A más de un año de su cierre, las Cuevas de Anzota continúan con prohibición de acceso debido al peligro de derrumbes y desprendimientos de material rocoso, situación que mantiene en alerta a las autoridades.
El tradicional sitio turístico permanece clausurado tras registrarse remociones en masa que evidenciaron un riesgo significativo para visitantes y transeúntes. Pese a la medida vigente, se ha detectado el ingreso de personas al sector, exponiéndose a eventuales caídas de rocas y poniendo en riesgo su integridad.
Diversos informes técnicos han advertido que el área presenta inestabilidad geológica, lo que hace inviable su reapertura sin estudios y eventuales obras de mitigación que reduzcan el peligro. Mientras no se implementen estas medidas, la restricción se mantiene activa.

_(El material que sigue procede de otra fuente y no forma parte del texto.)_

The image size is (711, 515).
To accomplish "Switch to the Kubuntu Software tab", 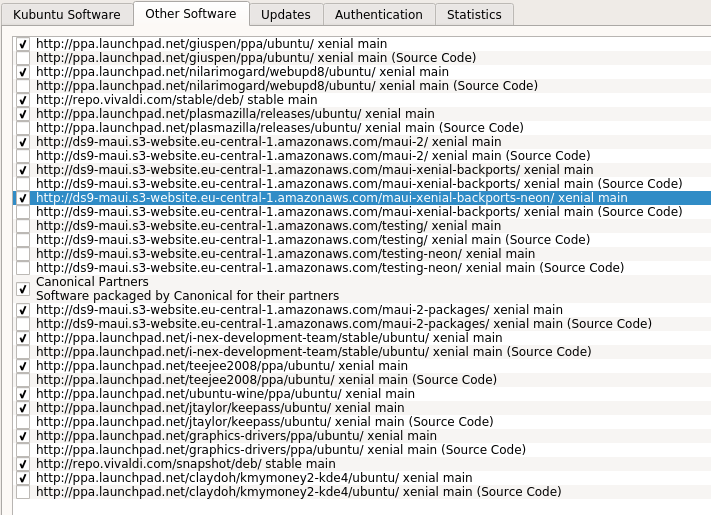I will tap(67, 15).
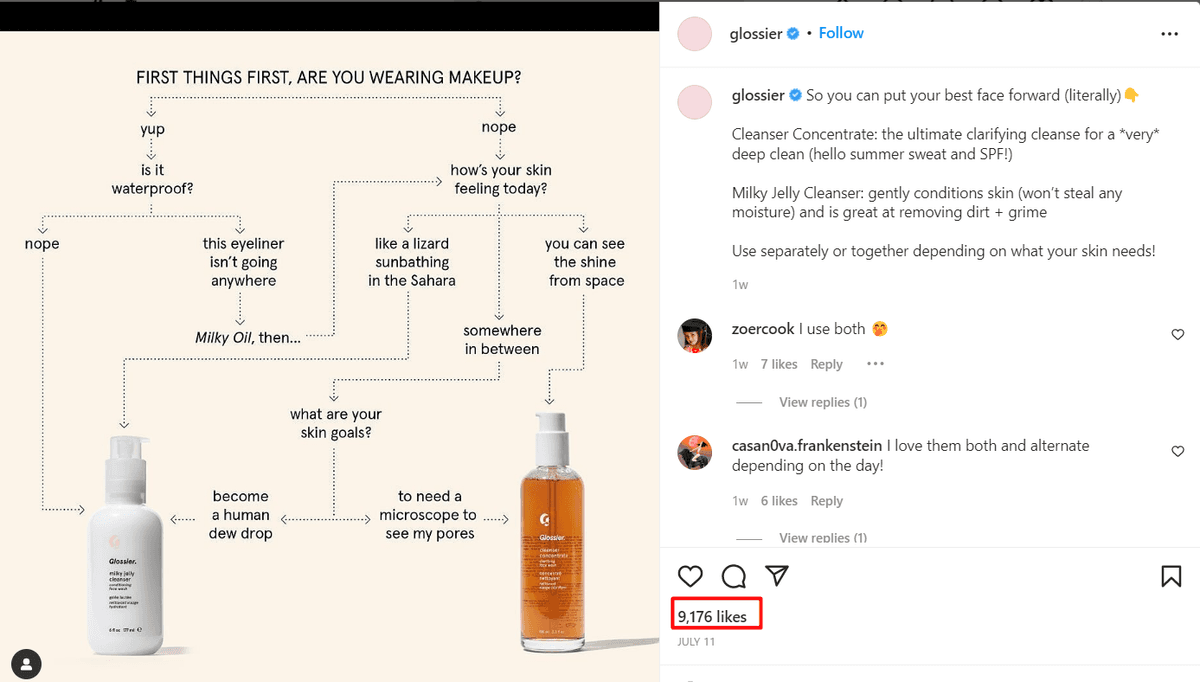Open the three-dot more options menu
The height and width of the screenshot is (682, 1200).
click(x=1169, y=34)
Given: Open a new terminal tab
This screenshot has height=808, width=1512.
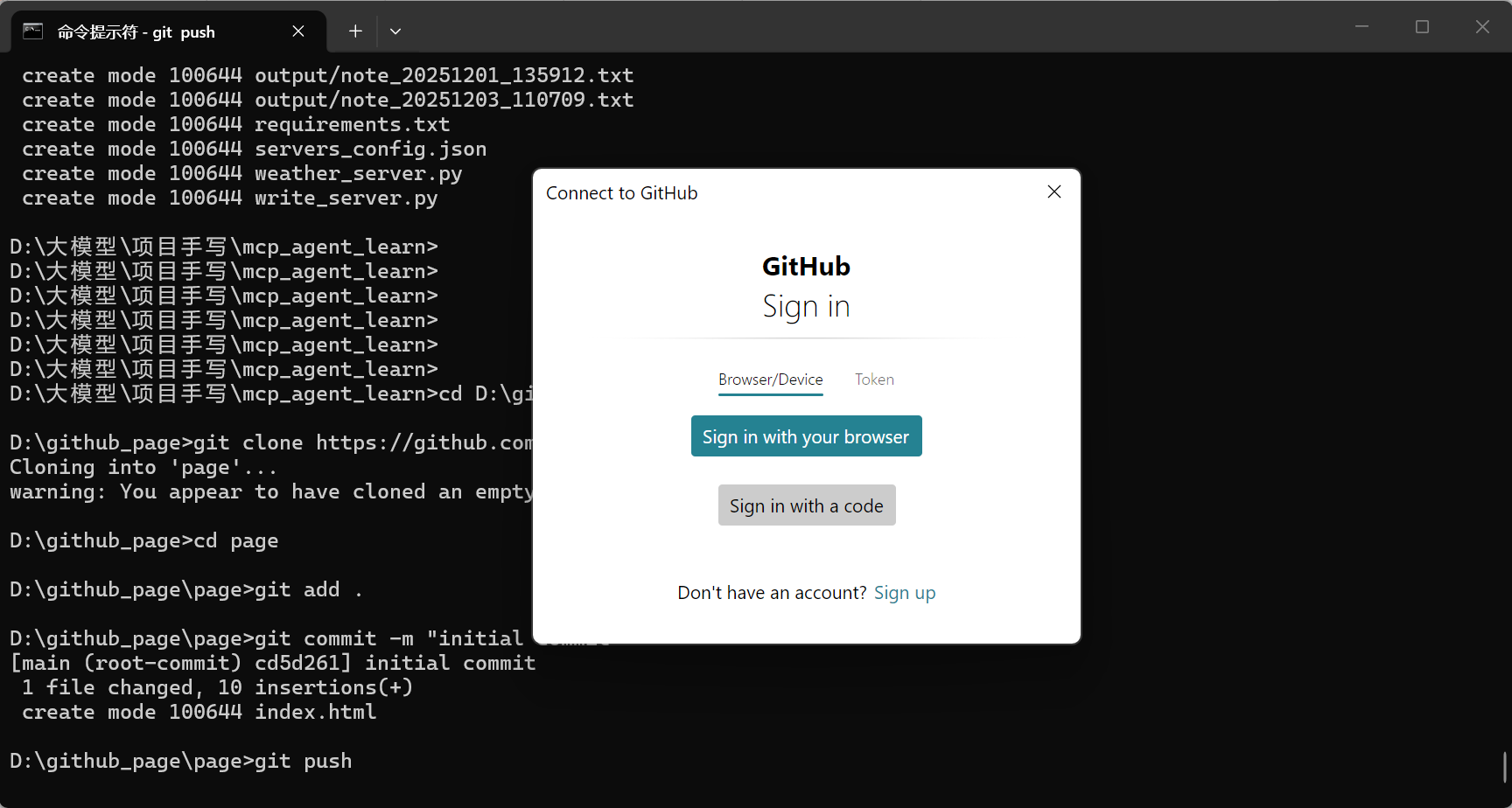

Autoridades reiteraron el llamado a respetar la señalética y las barreras instaladas en el lugar, recordando que el acceso está prohibido debido al riesgo existente. Asimismo, insistieron en que ingresar al sector no solo constituye una imprudencia, sino que puede tener consecuencias graves ante un eventual desprendimiento.
Las Cuevas de Anzota, uno de los atractivos naturales más emblemáticos de la región, continúan así a la espera de definiciones técnicas que permitan evaluar una futura reapertura en condiciones de seguridad adecuadas.